### Your goal
For the entries below, say how many lines hold the word "agent", with the number as the only reply.

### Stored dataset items
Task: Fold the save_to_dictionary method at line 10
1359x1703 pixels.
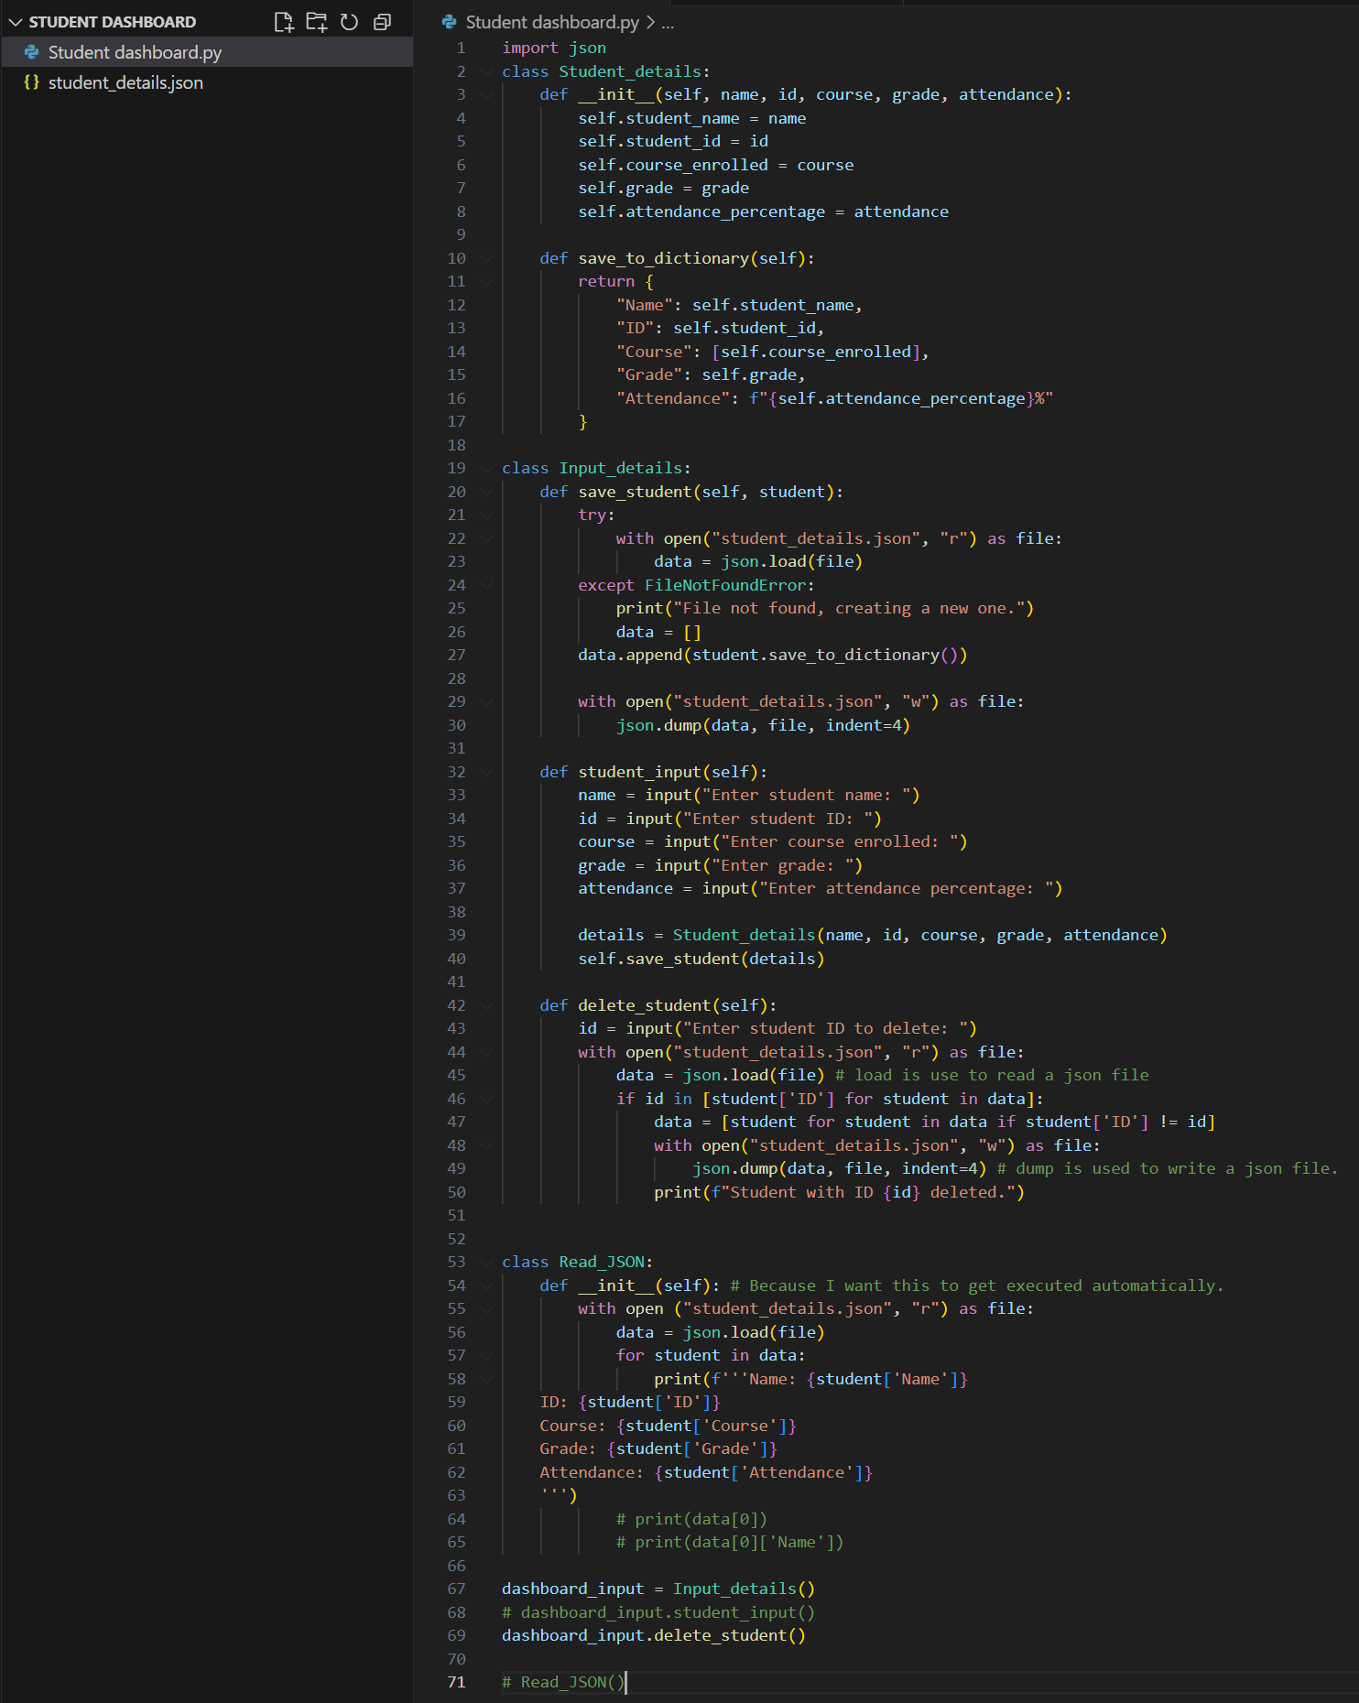Action: pos(486,258)
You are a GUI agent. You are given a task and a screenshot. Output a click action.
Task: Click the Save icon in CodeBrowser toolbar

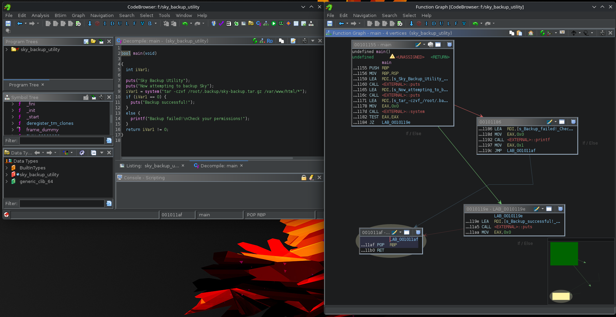(x=8, y=23)
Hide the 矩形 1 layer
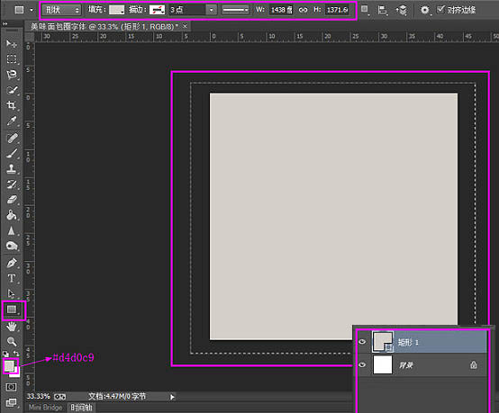 coord(362,342)
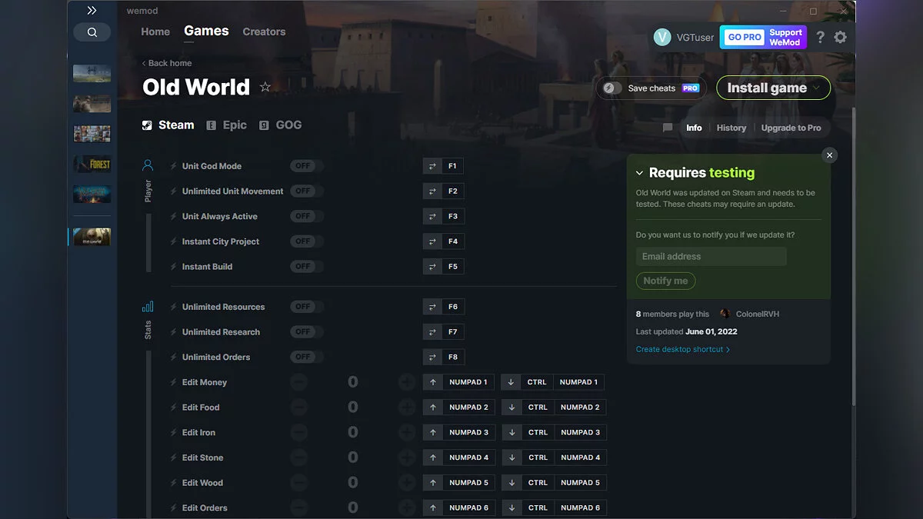Open the Creators menu

(264, 32)
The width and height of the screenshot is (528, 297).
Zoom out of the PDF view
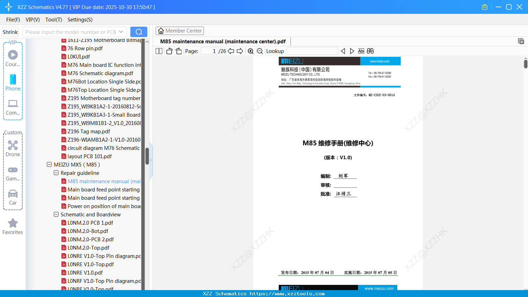(x=259, y=51)
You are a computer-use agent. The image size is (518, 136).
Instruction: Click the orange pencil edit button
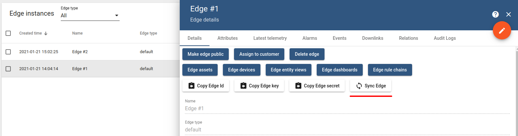tap(502, 31)
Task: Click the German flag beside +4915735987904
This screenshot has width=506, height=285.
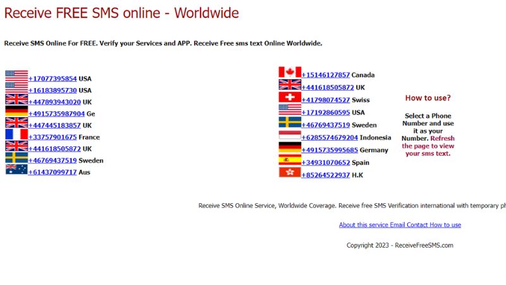Action: (16, 111)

### Written answer
2